What does ASCRS stand for, you may wonder? And if not, then you almost certainly are thinking about it now because when you read something, you’re deciding to let a writer put some thoughts into your brain. A giraffe wearing a very long turtleneck. See? Neat.
Okay, back to ASCRS. It is the American Society of Cataract and Refractive Surgery, and right now I’m on a plane flying back from the annual ASCRS meeting. Once a year, a LOT of laser and cataract surgeons meet in a city somewhere in the United States to listen to lectures, try out new products, and just overall party in what is probably the nerdiest possible way to party.

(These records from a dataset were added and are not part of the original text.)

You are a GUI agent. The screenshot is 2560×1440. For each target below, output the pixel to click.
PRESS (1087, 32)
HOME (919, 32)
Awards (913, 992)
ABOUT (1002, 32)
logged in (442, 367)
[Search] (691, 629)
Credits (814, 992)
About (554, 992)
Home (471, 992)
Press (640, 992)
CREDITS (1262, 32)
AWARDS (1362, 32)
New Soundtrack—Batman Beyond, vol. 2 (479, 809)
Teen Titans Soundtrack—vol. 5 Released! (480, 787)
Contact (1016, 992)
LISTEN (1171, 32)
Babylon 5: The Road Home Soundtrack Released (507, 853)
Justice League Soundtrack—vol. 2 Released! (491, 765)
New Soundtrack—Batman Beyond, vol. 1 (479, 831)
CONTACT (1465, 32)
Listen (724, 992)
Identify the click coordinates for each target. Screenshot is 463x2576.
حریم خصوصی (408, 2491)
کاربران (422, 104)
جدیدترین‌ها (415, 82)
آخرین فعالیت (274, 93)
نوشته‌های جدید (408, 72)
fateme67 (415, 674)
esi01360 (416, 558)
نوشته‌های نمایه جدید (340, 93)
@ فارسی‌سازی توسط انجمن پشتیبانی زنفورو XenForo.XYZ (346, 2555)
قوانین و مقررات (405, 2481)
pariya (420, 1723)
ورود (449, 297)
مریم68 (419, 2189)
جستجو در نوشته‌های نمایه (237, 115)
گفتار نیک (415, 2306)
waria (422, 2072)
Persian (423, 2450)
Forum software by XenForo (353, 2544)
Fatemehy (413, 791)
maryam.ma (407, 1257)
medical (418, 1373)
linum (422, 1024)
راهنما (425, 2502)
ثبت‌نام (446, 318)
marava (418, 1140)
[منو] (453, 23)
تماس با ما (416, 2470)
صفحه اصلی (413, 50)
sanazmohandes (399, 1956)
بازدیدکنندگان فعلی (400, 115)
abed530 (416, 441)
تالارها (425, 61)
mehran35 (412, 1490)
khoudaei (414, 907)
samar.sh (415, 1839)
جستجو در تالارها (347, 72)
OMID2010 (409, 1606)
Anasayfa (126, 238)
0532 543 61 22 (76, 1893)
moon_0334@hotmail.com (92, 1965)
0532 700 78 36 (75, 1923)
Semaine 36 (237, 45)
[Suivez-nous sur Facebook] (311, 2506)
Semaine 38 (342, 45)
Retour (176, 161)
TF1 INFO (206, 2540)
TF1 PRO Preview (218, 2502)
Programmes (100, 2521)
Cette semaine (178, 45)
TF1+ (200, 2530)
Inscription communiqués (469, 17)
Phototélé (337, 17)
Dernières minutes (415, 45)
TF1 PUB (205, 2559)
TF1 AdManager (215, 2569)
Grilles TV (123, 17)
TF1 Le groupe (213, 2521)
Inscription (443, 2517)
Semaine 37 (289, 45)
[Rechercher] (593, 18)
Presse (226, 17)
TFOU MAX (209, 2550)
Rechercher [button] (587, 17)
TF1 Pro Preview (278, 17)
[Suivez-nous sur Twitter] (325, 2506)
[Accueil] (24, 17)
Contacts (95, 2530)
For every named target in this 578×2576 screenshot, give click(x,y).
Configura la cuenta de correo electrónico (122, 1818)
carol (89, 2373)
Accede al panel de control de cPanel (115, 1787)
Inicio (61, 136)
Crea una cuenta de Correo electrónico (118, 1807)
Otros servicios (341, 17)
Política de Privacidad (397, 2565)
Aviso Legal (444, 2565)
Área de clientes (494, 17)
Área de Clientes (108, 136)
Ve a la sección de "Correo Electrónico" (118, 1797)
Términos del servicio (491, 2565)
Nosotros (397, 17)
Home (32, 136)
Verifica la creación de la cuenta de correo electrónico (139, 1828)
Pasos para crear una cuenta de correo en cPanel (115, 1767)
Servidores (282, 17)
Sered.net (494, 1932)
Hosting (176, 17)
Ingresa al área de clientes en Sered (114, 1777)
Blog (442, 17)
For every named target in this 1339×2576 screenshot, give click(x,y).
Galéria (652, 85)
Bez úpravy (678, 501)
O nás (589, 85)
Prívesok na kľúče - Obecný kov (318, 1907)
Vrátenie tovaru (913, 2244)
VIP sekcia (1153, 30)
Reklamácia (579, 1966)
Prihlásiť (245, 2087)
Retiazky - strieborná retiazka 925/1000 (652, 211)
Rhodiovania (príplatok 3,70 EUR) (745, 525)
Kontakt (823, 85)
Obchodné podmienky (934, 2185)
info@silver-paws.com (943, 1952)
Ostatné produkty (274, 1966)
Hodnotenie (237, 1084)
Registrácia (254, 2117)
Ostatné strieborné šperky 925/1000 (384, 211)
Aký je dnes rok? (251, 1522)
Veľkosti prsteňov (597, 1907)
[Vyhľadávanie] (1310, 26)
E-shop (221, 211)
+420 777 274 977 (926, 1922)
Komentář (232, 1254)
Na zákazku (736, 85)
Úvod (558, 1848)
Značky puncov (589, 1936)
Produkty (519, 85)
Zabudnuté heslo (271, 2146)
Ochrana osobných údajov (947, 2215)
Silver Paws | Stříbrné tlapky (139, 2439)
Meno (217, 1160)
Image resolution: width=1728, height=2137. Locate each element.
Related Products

My first ASCRS, the opening keynote lecture started with flashing concert lights and “If You Start Me Up” by the Rolling Stones blaring over the speaker system. The most amazing part of it all for me wasn’t that there was timelapse eye surgery videos playing in sync with the music (although that was surprising), it was that 2000 ophthalmologists were clapping in rhythm(ish) with the music and singing. Everyone was as happy and excited as I’ve ever seen at any concert. This is their Woodstock. And I always catch myself letting myself off the hook by saying “their” and other third person derivatives, but if I’m honest, it’s “ours.” I love ASCRS.
Every year, I have the same “gosh, this is inconvenient, but I guess I should go” attitude, and every year I find myself on the plane back just amped out of my mind at how much I love my job. I can’t believe I get to be a refractive surgeon at this time in history. Granted, you could say “never before have we been able to do as much in [pick any technology] as we can now” for any time in history except the sad Middle Ages. But I feel like it is especially true of refractive surgery, right now, in the time we are living through.
Forever, we had to just let people’s eyes go through a crummy stage from age 50 to 65 or so and then we could fix them with cataract surgery. But now, we can pre-empt the cataract with Refractive Lens Exchange! We can fix it before it ever happens and people can just have good eyes without glasses from age 50 onward and never need another procedure. Forever, LASIK was an alternative to get people out of contacts, but there was an arm’s length of probabilities about inconveniences that they might have afterwards.
But now, that’s just not the case any more. If you’d have told a 1998 LASIK surgeon that in 2015, people on average have better vision at night after LASIK than they did with contacts, he would have called you a witch. Those were very superstitious days in the LASIK community. But now, we live in the future. And that’s what ASCRS is; it is a few days once a year to just sit around and discuss the future—the one we are getting to live through right here and now. What a fun week I had.